Problem description:
For each record that follows, restate the text exactly and drop the pictures.

[Records from a data collection]

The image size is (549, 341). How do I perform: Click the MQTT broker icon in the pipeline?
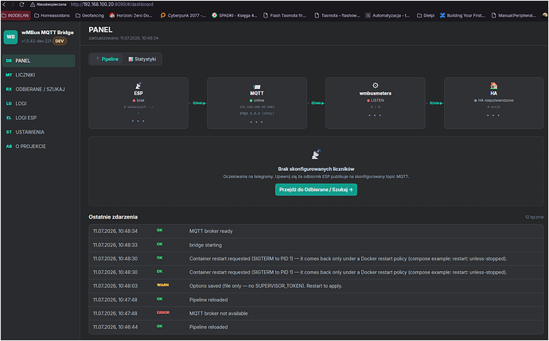point(257,87)
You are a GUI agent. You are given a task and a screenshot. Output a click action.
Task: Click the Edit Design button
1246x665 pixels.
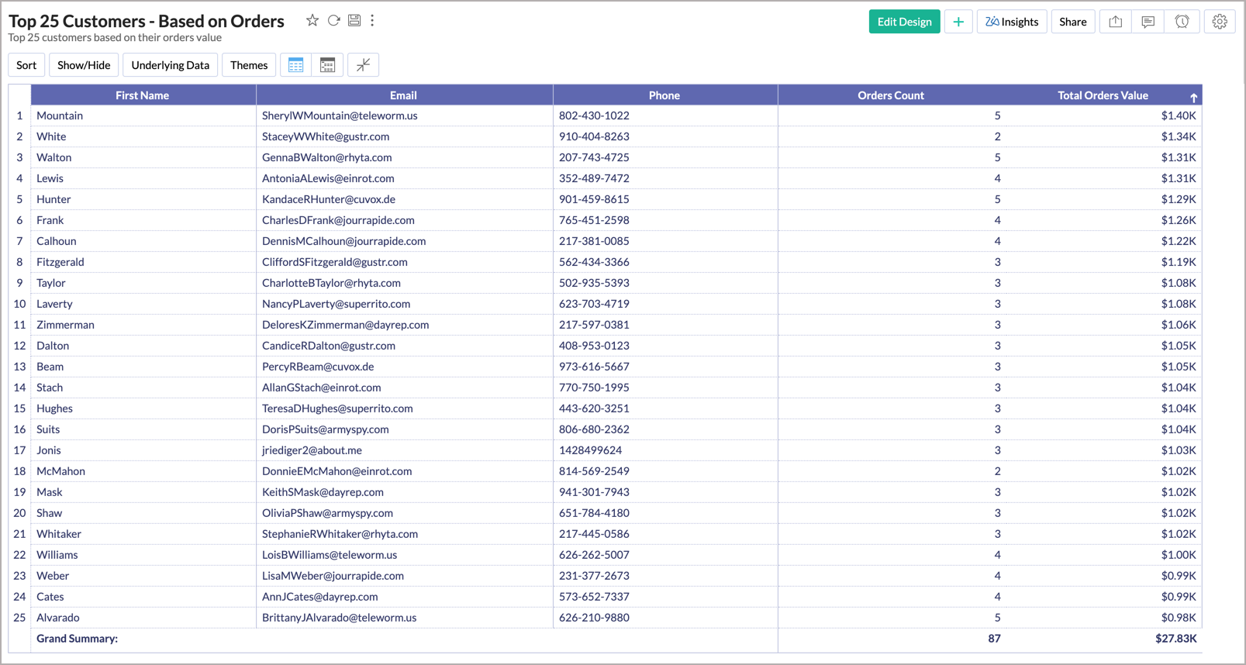point(904,22)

Reply to the exercise:
The image size is (549, 341). How do I perform: Click the MQTT broker icon in the pipeline?
point(257,87)
You are a GUI agent. You are given a task and a screenshot. Output a click action.
Task: Click the Edit Design button
1246x665 pixels.
point(904,22)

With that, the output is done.